Next week's program will describe some of the serious threats arrayed against data on your computer, whether the computer is located in a home and has little more than tax records and photos stored on it or whether it's in a corporate office and is filled with proprietary information. This week, though, we'll consider passwords.
The threats we'll consider next week differ considerably from threats aimed at passwords, but the same kinds of people are behind both types of attacks. These are people you don't want to have access to your computer or your data.
We repeatedly hear that it's important to use strong, unique passwords for every account, yet far too many people still use weak passwords (two of the most common are "password" and "123456") and -- even worse -- reuse those same weak passwords for multiple accounts.
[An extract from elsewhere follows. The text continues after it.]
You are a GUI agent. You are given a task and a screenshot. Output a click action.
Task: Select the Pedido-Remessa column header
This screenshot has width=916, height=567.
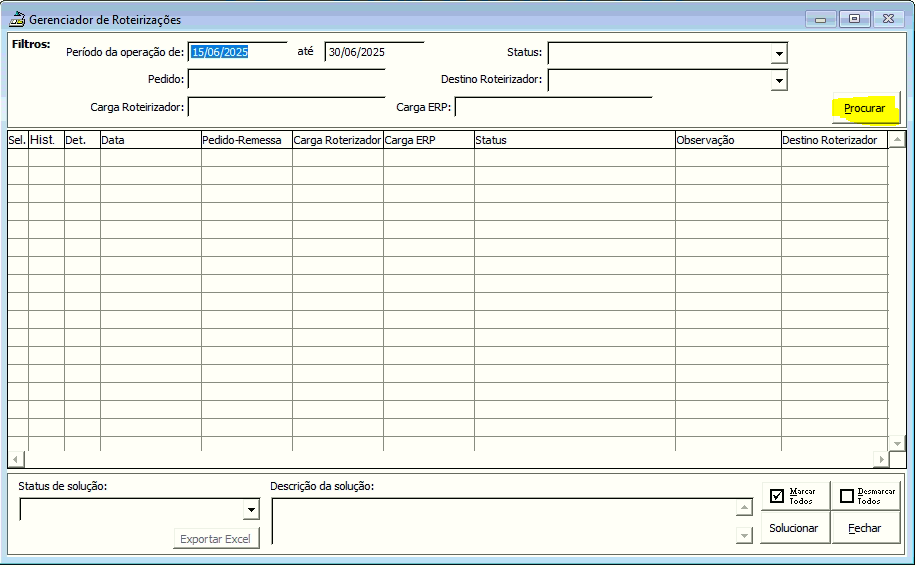pos(247,140)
Reusing passwords is dangerous for a reason that's really easy to understand.
Let's say that I have an account at Yahoo where I use the name "techbyter". Yes, I have such an account and that is my user name. Now let's also say that my password is "%7E2hmJy5t" and at one time that was my Yahoo password. That password is no longer in use and it's not being used elsewhere.
Yahoo has has several high-profile breaches in recent years, so I might safely assume that my "%7E2hmJy5t" password may be known to some number of crooks. Had I used the same password elsewhere, one of those crooks might try "techbyter" and several variants of my name with that password on bank sites. Fortunately, banks are developing more fool-proof log-in systems, but the old saying about fool-proof systems is that they only encourage more inventive fools. But not all banks have multi-component log-in procedures yet.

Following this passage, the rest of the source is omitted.